--- PROVIDED ENTRIES ---

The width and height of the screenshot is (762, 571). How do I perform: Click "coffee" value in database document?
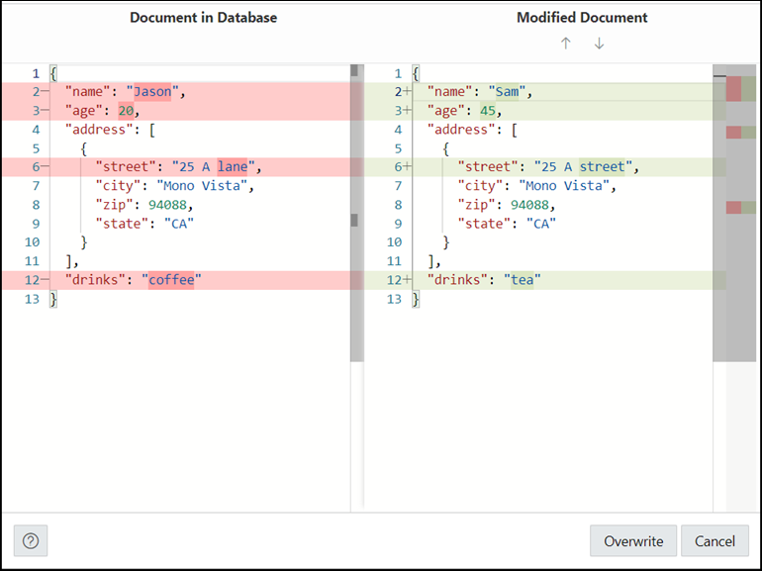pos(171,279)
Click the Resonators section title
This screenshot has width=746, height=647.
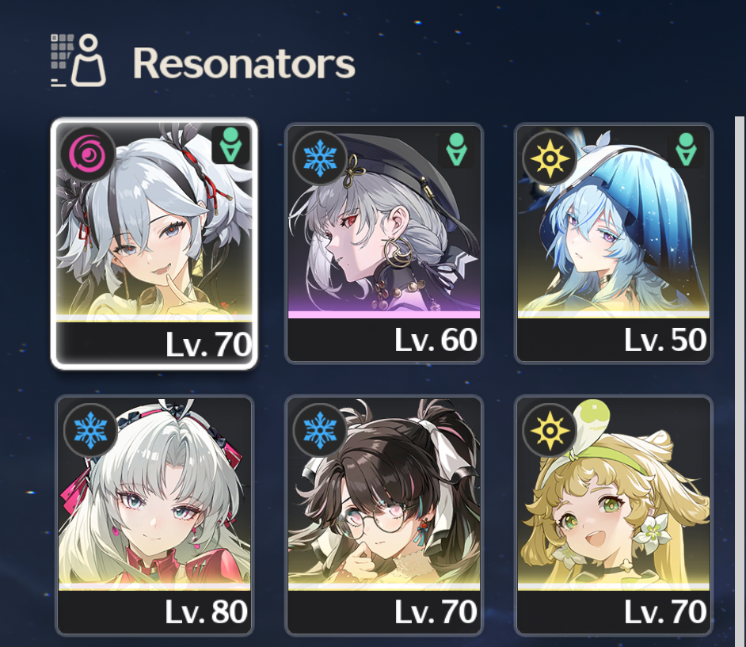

---
--- PROVIDED ENTRIES ---

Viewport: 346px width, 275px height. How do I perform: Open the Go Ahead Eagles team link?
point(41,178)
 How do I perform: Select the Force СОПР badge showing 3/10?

---

» **BRIEF**
Transcribe only the lines above that start at the line containing "The width and" and end at the line containing "This screenshot has width=746, height=647.". Omit pictures.

» **OUTPUT FOR THIS TASK**
The width and height of the screenshot is (762, 571). How do I perform: Click "coffee" value in database document?
pos(171,279)
Click the Resonators section title
This screenshot has width=746, height=647.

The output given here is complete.